TASK GOAL: Your task is to retype all of the records below with complete accuracy.

GIVEN RECORDS:
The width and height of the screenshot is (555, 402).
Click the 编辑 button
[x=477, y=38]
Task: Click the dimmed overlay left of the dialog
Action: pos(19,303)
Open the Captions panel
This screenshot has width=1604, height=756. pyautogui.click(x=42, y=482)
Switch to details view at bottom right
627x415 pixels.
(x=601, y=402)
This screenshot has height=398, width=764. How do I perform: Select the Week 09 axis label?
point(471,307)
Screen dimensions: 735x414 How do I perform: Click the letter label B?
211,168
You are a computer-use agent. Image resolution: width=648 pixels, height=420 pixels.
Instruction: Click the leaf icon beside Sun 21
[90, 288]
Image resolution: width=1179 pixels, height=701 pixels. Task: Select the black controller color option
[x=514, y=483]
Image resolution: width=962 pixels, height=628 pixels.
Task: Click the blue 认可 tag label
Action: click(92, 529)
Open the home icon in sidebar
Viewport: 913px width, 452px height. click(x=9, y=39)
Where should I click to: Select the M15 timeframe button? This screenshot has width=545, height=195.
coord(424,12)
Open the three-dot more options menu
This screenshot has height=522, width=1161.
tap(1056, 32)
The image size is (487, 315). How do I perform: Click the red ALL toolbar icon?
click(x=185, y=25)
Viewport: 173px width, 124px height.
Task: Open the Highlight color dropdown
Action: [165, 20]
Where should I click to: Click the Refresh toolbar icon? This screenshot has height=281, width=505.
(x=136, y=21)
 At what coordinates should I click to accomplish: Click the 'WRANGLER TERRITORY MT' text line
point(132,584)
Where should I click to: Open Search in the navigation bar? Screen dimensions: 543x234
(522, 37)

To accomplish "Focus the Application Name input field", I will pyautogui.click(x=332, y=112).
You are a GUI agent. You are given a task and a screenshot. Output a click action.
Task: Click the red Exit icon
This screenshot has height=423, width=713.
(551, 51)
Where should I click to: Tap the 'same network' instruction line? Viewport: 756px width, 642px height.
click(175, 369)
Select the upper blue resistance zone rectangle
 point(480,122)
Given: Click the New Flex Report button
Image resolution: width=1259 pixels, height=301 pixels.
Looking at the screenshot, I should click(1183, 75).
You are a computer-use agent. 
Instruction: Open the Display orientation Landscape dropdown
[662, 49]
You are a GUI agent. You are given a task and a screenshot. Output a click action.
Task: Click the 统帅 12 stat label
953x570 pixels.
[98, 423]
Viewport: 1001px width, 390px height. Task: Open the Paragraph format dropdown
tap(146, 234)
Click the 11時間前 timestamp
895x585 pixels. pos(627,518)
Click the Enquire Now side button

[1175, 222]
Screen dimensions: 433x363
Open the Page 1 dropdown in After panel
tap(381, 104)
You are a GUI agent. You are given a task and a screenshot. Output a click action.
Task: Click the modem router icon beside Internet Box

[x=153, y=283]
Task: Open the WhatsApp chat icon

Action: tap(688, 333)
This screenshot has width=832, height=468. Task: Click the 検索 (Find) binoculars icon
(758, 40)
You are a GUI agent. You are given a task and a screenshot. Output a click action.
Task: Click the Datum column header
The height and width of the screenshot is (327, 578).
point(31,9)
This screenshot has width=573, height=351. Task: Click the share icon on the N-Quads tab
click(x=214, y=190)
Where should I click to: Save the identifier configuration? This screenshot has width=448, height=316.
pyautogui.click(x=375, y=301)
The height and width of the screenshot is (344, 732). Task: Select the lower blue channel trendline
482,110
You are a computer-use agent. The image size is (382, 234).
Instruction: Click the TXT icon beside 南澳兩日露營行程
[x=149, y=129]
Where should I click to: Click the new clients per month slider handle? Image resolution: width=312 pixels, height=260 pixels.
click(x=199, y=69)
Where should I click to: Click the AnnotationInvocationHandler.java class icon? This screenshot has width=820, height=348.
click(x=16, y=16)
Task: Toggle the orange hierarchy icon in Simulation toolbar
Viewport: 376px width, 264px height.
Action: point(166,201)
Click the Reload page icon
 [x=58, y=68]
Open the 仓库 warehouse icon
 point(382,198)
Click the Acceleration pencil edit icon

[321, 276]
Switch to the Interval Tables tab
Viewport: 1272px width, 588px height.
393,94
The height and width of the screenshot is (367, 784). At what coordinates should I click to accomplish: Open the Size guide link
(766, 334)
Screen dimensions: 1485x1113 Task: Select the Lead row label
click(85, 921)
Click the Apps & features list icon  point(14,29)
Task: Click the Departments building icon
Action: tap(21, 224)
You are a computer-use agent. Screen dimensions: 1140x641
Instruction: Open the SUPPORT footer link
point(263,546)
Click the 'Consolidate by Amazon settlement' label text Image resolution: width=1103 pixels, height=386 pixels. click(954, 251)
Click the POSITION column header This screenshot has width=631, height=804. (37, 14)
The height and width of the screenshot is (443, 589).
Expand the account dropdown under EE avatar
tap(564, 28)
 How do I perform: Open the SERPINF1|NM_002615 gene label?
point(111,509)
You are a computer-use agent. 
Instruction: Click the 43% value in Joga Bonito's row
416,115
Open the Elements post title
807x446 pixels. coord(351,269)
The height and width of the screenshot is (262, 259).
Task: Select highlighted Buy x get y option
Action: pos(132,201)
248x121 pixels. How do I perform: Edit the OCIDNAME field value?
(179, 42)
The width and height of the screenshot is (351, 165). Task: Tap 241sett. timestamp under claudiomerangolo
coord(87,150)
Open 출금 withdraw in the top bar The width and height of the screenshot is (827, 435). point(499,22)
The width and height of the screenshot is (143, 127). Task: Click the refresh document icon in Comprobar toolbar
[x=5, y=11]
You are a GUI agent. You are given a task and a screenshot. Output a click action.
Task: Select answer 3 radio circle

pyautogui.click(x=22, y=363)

REPLY TO THE EXERCISE:
The width and height of the screenshot is (555, 402).
Click the 编辑 button
[x=477, y=38]
Task: Click the dimmed overlay left of the dialog
Action: pos(19,303)
Open the Captions panel
This screenshot has width=1604, height=756. pyautogui.click(x=42, y=482)
Switch to details view at bottom right
627x415 pixels.
(x=601, y=402)
This screenshot has height=398, width=764. How do I perform: Select the Week 09 axis label?
point(471,307)
Screen dimensions: 735x414 How do I perform: Click the letter label B?
211,168
You are a computer-use agent. Image resolution: width=648 pixels, height=420 pixels.
Instruction: Click the leaf icon beside Sun 21
[90, 288]
Image resolution: width=1179 pixels, height=701 pixels. Task: Select the black controller color option
[x=514, y=483]
Image resolution: width=962 pixels, height=628 pixels.
Task: Click the blue 认可 tag label
Action: click(92, 529)
Open the home icon in sidebar
Viewport: 913px width, 452px height. click(x=9, y=39)
Where should I click to: Select the M15 timeframe button? This screenshot has width=545, height=195.
coord(424,12)
Open the three-dot more options menu
This screenshot has height=522, width=1161.
tap(1056, 32)
The image size is (487, 315). How do I perform: Click the red ALL toolbar icon?
click(x=185, y=25)
Viewport: 173px width, 124px height.
Task: Open the Highlight color dropdown
Action: [165, 20]
Where should I click to: Click the Refresh toolbar icon? This screenshot has height=281, width=505.
(x=136, y=21)
 At what coordinates should I click to accomplish: Click the 'WRANGLER TERRITORY MT' text line
point(132,584)
Where should I click to: Open Search in the navigation bar? Screen dimensions: 543x234
(522, 37)

To accomplish "Focus the Application Name input field", I will pyautogui.click(x=332, y=112).
You are a GUI agent. You are given a task and a screenshot. Output a click action.
Task: Click the red Exit icon
This screenshot has height=423, width=713.
(551, 51)
Where should I click to: Tap the 'same network' instruction line? Viewport: 756px width, 642px height.
click(175, 369)
Select the upper blue resistance zone rectangle
 point(480,122)
Given: Click the New Flex Report button
Image resolution: width=1259 pixels, height=301 pixels.
Looking at the screenshot, I should click(1183, 75).
You are a computer-use agent. 
Instruction: Open the Display orientation Landscape dropdown
[662, 49]
You are a GUI agent. You are given a task and a screenshot. Output a click action.
Task: Click the 统帅 12 stat label
953x570 pixels.
[98, 423]
Viewport: 1001px width, 390px height. Task: Open the Paragraph format dropdown
tap(146, 234)
Click the 11時間前 timestamp
895x585 pixels. pos(627,518)
Click the Enquire Now side button

[1175, 222]
Screen dimensions: 433x363
Open the Page 1 dropdown in After panel
tap(381, 104)
You are a GUI agent. You are given a task and a screenshot. Output a click action.
Task: Click the modem router icon beside Internet Box

[x=153, y=283]
Task: Open the WhatsApp chat icon

Action: tap(688, 333)
This screenshot has width=832, height=468. Task: Click the 検索 (Find) binoculars icon
(758, 40)
You are a GUI agent. You are given a task and a screenshot. Output a click action.
Task: Click the Datum column header
The height and width of the screenshot is (327, 578).
point(31,9)
This screenshot has width=573, height=351. Task: Click the share icon on the N-Quads tab
click(x=214, y=190)
Where should I click to: Save the identifier configuration? This screenshot has width=448, height=316.
pyautogui.click(x=375, y=301)
The height and width of the screenshot is (344, 732). Task: Select the lower blue channel trendline
482,110
You are a computer-use agent. The image size is (382, 234).
Instruction: Click the TXT icon beside 南澳兩日露營行程
[x=149, y=129]
Where should I click to: Click the new clients per month slider handle? Image resolution: width=312 pixels, height=260 pixels.
click(x=199, y=69)
Where should I click to: Click the AnnotationInvocationHandler.java class icon? This screenshot has width=820, height=348.
click(x=16, y=16)
Task: Toggle the orange hierarchy icon in Simulation toolbar
Viewport: 376px width, 264px height.
Action: point(166,201)
Click the Reload page icon
 [x=58, y=68]
Open the 仓库 warehouse icon
 point(382,198)
Click the Acceleration pencil edit icon

[321, 276]
Switch to the Interval Tables tab
Viewport: 1272px width, 588px height.
393,94
The height and width of the screenshot is (367, 784). At what coordinates should I click to accomplish: Open the Size guide link
(766, 334)
Screen dimensions: 1485x1113 Task: Select the Lead row label
click(85, 921)
Click the Apps & features list icon  point(14,29)
Task: Click the Departments building icon
Action: tap(21, 224)
You are a computer-use agent. Screen dimensions: 1140x641
Instruction: Open the SUPPORT footer link
point(263,546)
Click the 'Consolidate by Amazon settlement' label text Image resolution: width=1103 pixels, height=386 pixels. click(954, 251)
Click the POSITION column header This screenshot has width=631, height=804. (37, 14)
The height and width of the screenshot is (443, 589).
Expand the account dropdown under EE avatar
tap(564, 28)
 How do I perform: Open the SERPINF1|NM_002615 gene label?
point(111,509)
You are a computer-use agent. 
Instruction: Click the 43% value in Joga Bonito's row
416,115
Open the Elements post title
807x446 pixels. coord(351,269)
The height and width of the screenshot is (262, 259).
Task: Select highlighted Buy x get y option
Action: pos(132,201)
248x121 pixels. How do I perform: Edit the OCIDNAME field value?
(179, 42)
The width and height of the screenshot is (351, 165). Task: Tap 241sett. timestamp under claudiomerangolo
coord(87,150)
Open 출금 withdraw in the top bar The width and height of the screenshot is (827, 435). point(499,22)
The width and height of the screenshot is (143, 127). Task: Click the refresh document icon in Comprobar toolbar
[x=5, y=11]
You are a GUI agent. You are given a task and a screenshot. Output a click action.
Task: Select answer 3 radio circle

pyautogui.click(x=22, y=363)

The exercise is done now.